You can't always get what you want, but sometimes you get what you need.


RE

TDoS

Quote from: RE on Jun 02, 2024, 07:03 PM
Quote from: TDoS on Jun 02, 2024, 06:21 PM
Quote from: Tonyprep on Jun 01, 2024, 10:24 PMThe last couple of decades have found me contemplating peak oil, global heating, biodiversity loss, etc, etc.
Could have spent more time focusing on the important ones, did anyone ever notice ANY of the peak oils just in this century?
Or he could have spent them trolling Peak Oil websites and regurgitating the same insults at "Peak Oilers"
Obviously Tony spent time on peak oil webites, otherwise I wouldn't know his username from more of them than I recognized yours.

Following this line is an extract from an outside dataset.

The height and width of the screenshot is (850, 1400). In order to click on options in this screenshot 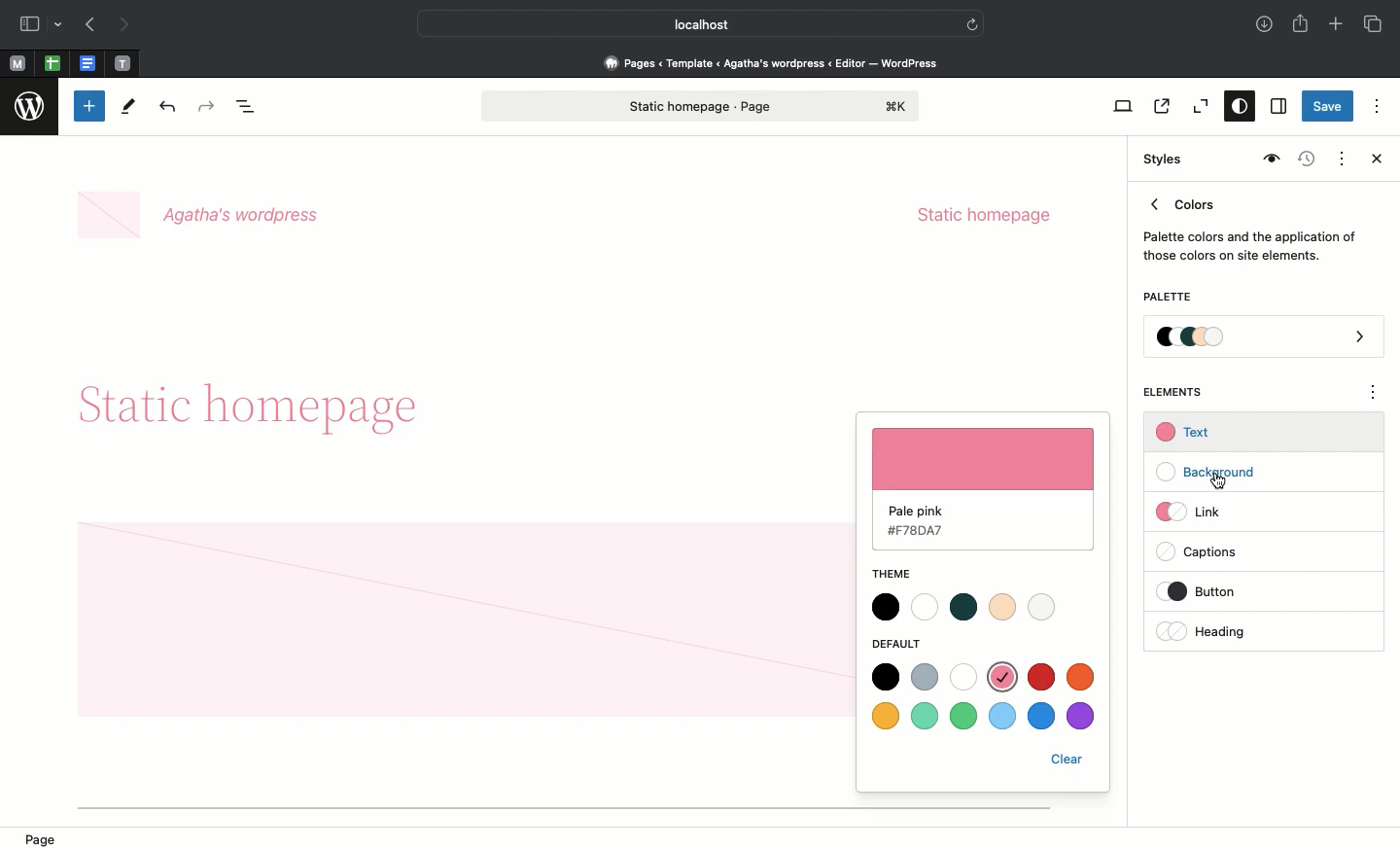, I will do `click(1373, 395)`.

I am not the only one familiar with this topic. And how it was entertaining for awhile, and reasons why it faded away for more interesting doom scenarios.
Quote from: RE
QuoteNot all species are as stupid as we are.
No idea how you would measure intelligence n order to prove that statement,
Of course I have an idea on how to measure intelligience, and no more need to prove it than you do. Personal preference works that way when it comes to statements with multi-dimensional and multi-species angles. Just as you have an idea on how you measure human intelligience (you tend to like people who know and can use the English language inside and out) I also have the same capability. And obviously it isn't just how well some knows English.